Поэт использует в «Рамсесе» шеллиевские антиозимандиевские аргументы:
Жильцы пустынь, мы все равно ничтожны В веках земли и в вечности небес.
Но опровергает их началом новой, последней, намеренно неоконченной строфы:
И встал тогда передо мной Рамсес
Герой стихотворения, обнаруживает свою ничтожность в смехе над великим человеком: люди равно ничтожны перед вечностью, но не равны друг относительно друга. Поэт оспаривает право маленького человека на возможность неуважительного критического высказывания в адрес человека большого. Брюсов буквализирует такую характерную черту жанра отрывка, как незавершённость, заканчивая стихотворение отточием, немой сценой, за которыми скрывается реакция героя на мистическое чудо и вероятный трагический финал его жизни. Сонет «Египетский раб» из сборника «Зеркало теней» вновь поднимает тему человеческого величия, переживающего века (в рукописи его сопровождал эпиграф из «Ассаргадона» [6, 410]). Брюсов уточняет способ сохранения в вечности: герой стихотворения отказывает себе в праве на долгую жизнь (подразумевается также, что это касается и царя), но говорит о том, что «не исчезнет след упорного труда, / И вечность простоит <…> / Гробница царская…» [6, 69]. Этот же мотив присутствует в сонете «Клеопатра» из «Tertia vigilia», начинающемся подобно «Ассаргадону». Героиня стихотворения видит своё бессмертие в сохранённых бессмертным искусством женственности и страсти [6, 153]. «Египетский раб» – это диалог между разными текстами, но непосредственно в нём обозначается связь именно с «Ассаргадоном». Их начальные стихи имеют одинаковую структуру: «Я – вождь земных царей…» – «Я жалкий раб царя». В диалог в нём вступают два противоположных по социальному статусу «я», каждое из которых претендует на свою, по-своему понимаемую вечность. Также образ Ассаргадона появляется у Брюсова в стихотворении-политической инвективе «Довольным» (1905) из сборника «Stephanos». По мнению В. В. Емельянова, Ассаргадон в нём выступает в качестве символа азиатской стихийной силы, подобной гуннам из «Грядущих гуннов» (это стихотворение в сборнике как раз следует за «Довольным») [16, 153]. Однако синтаксическая конструкция строфы иная, она сополагает царя и толпу, сближенных по принципу двух крайностей:
Прекрасен <…> Восточный царь Ассаргадон, И океан народной страсти.

● ● ● ● ●

УСЛОВИЕ ЗАДАНИЯ: Переведите на английский язык следующее предложение из исходного текста: «Поэт оспаривает право маленького человека на возможность неуважительного критического высказывания в адрес человека большого».

● ● ● ● ●

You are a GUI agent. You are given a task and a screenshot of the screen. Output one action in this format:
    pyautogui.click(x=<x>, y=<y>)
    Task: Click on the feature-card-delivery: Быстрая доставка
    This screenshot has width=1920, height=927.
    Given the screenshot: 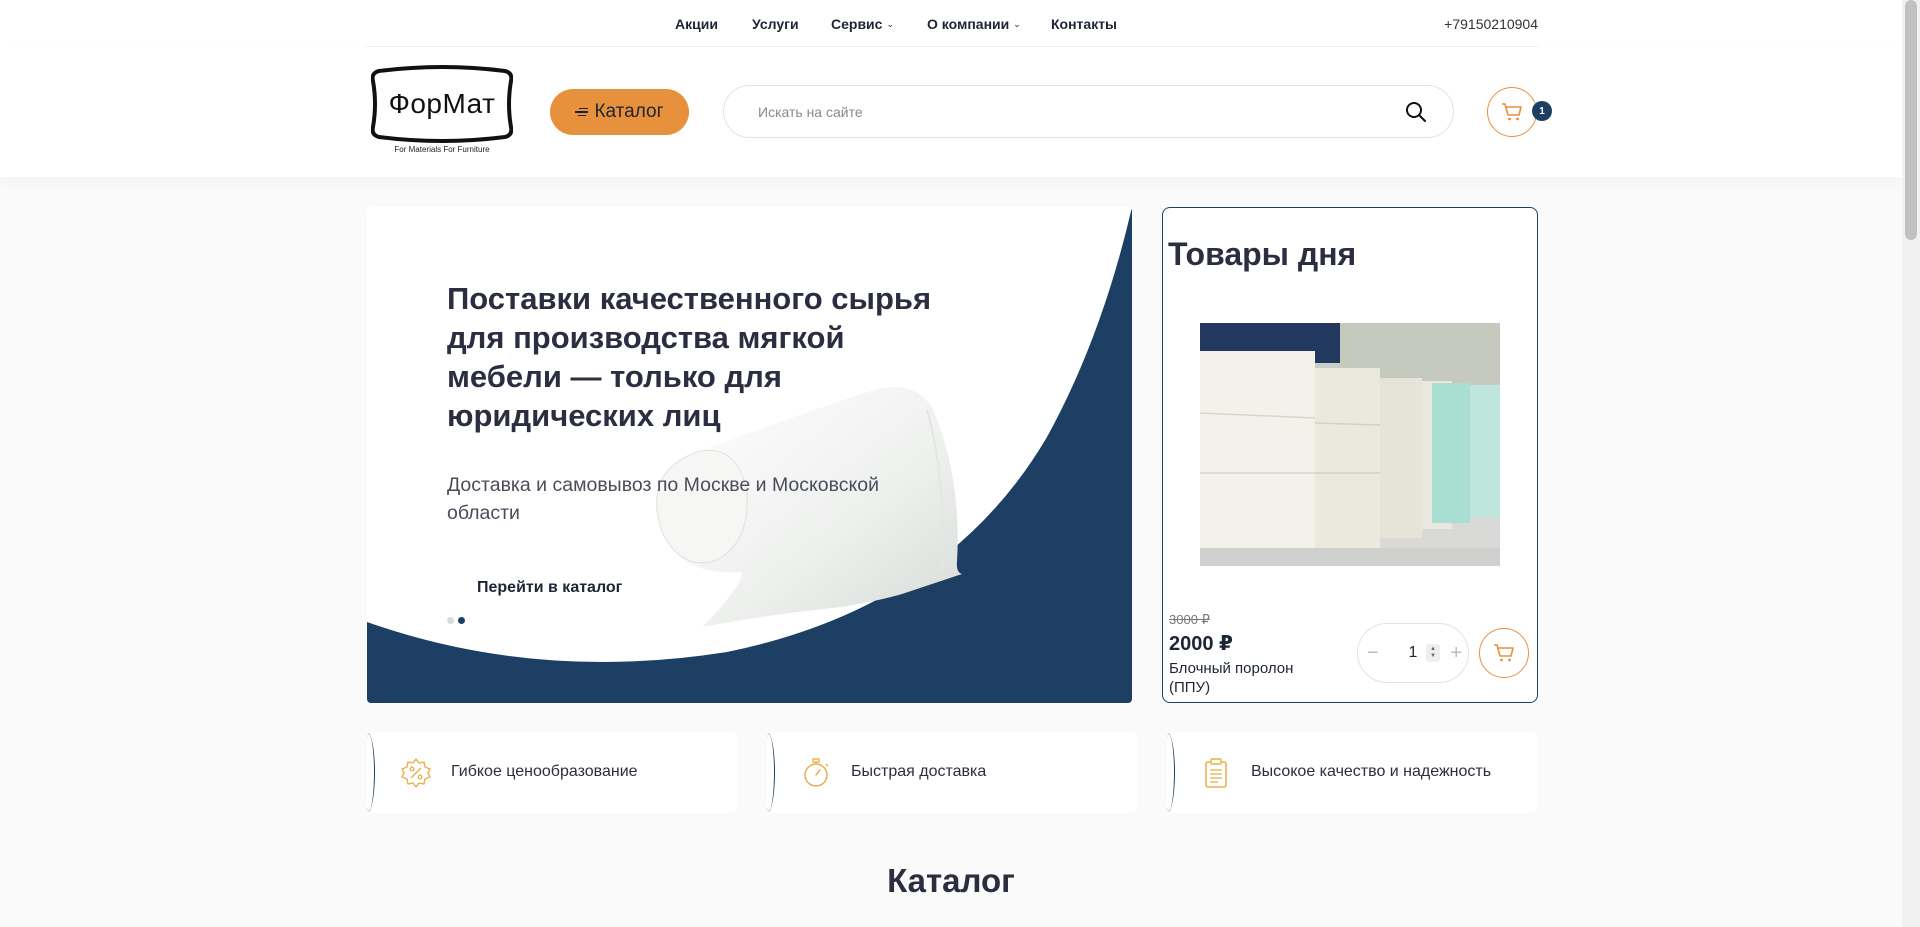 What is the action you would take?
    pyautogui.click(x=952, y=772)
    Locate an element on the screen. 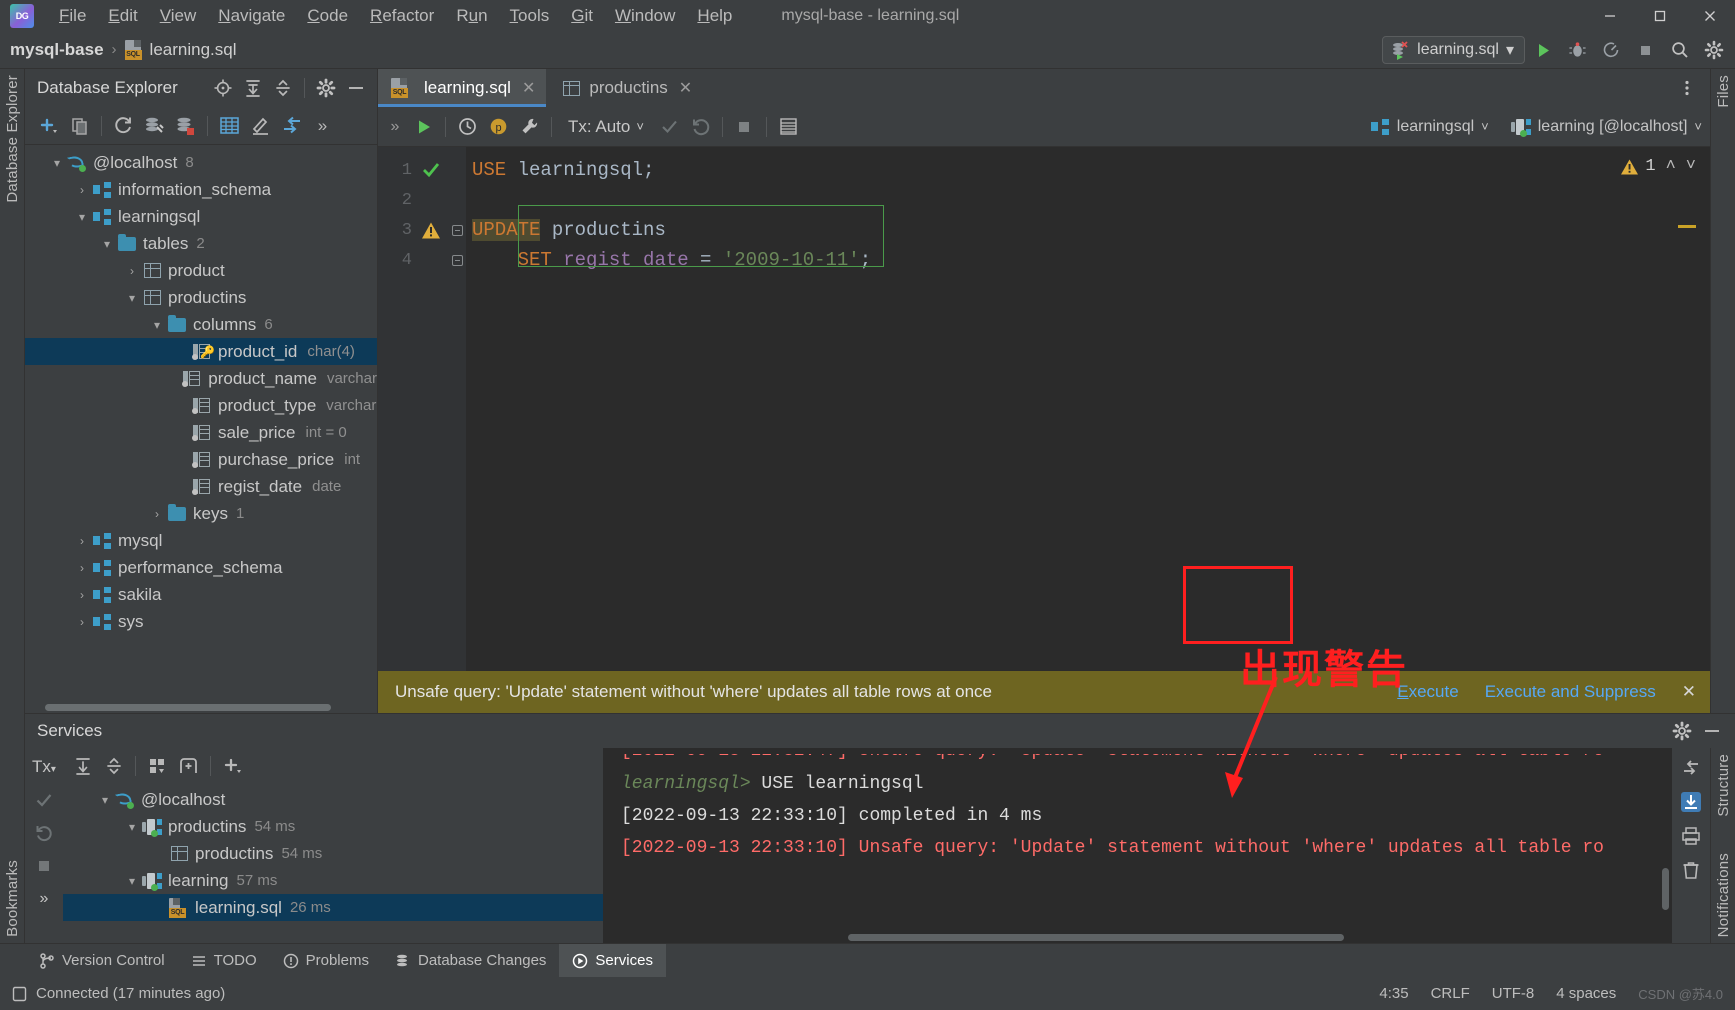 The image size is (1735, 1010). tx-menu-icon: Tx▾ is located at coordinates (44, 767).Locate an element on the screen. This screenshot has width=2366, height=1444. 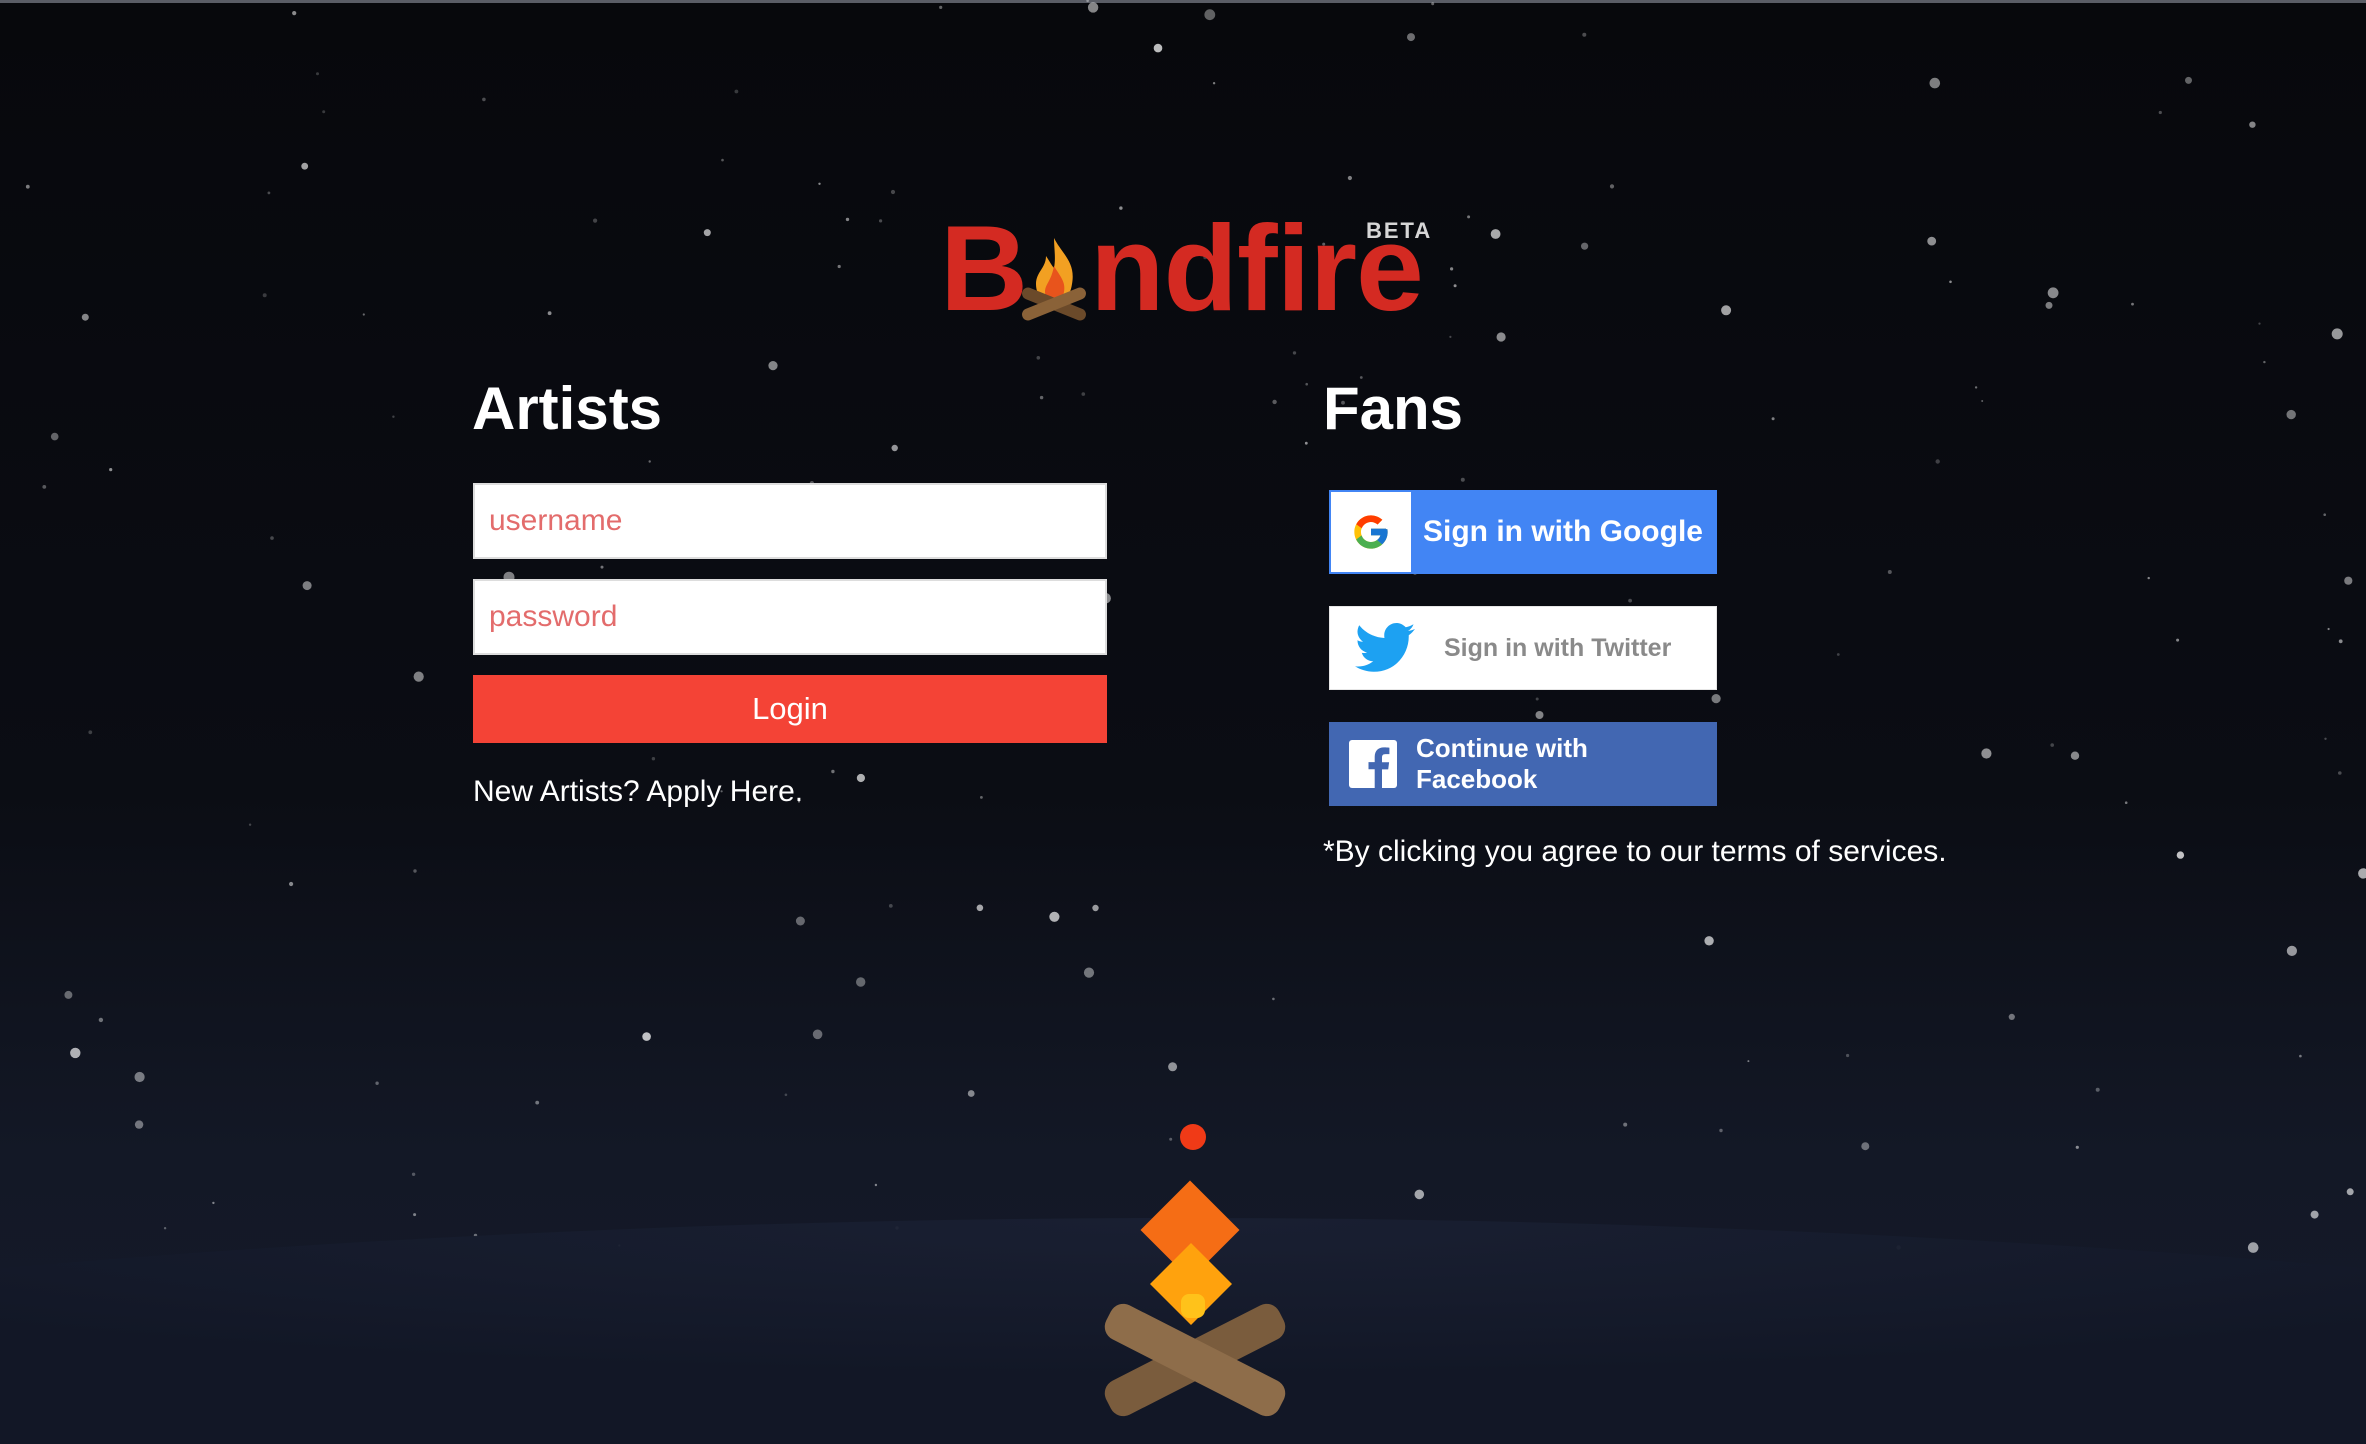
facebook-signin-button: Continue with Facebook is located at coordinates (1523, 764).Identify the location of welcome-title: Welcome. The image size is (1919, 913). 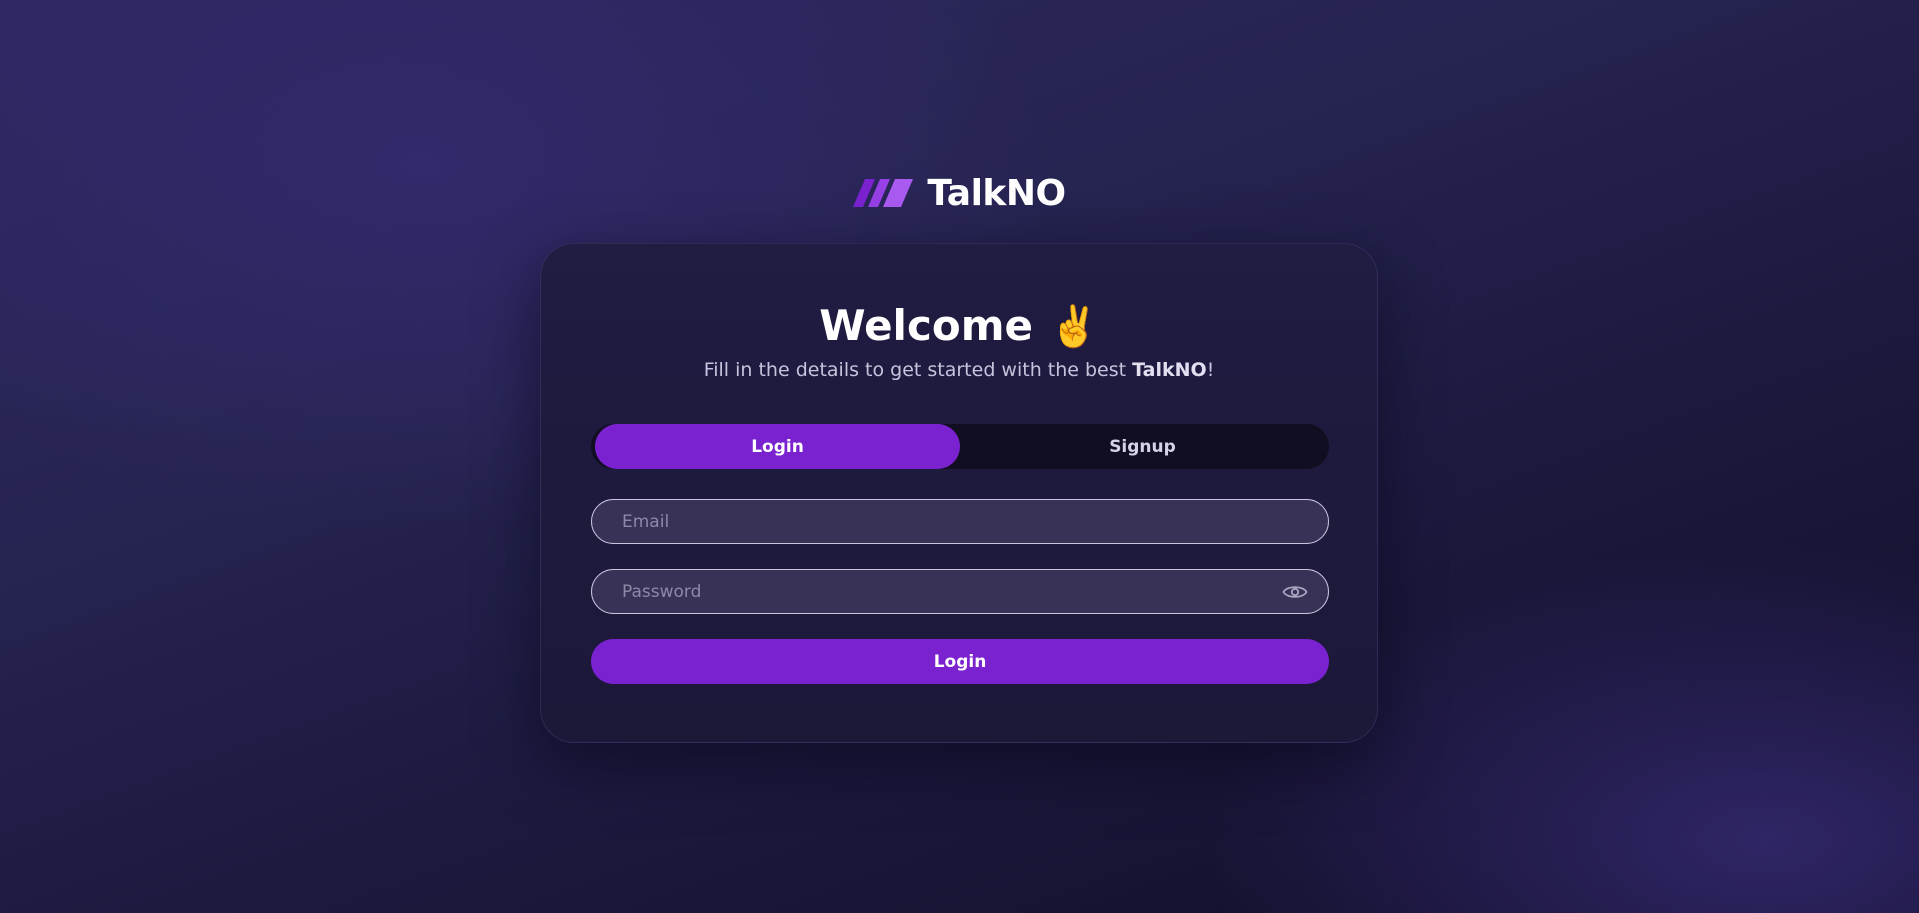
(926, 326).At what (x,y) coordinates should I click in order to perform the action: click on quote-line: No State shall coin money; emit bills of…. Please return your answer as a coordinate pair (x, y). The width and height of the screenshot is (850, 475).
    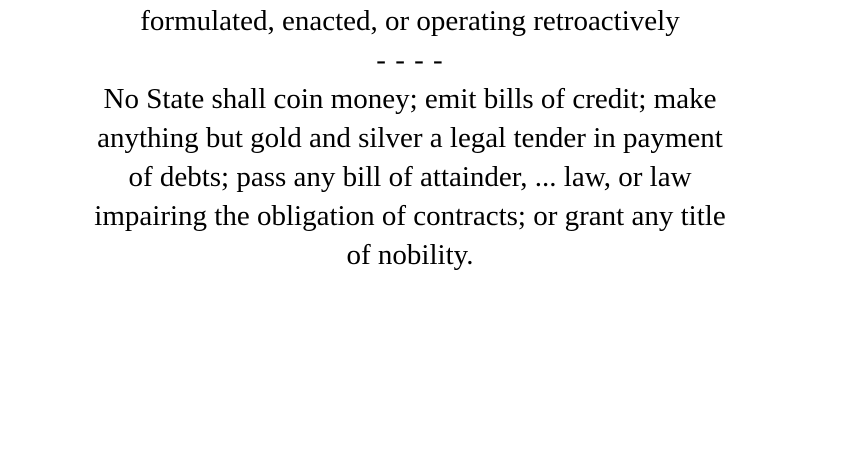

● ● ● ● ●

ПОЛЕ ОТВЕТА: The poet disputes the small man's right to the possibility of making a disrespectful critical remark about a great man.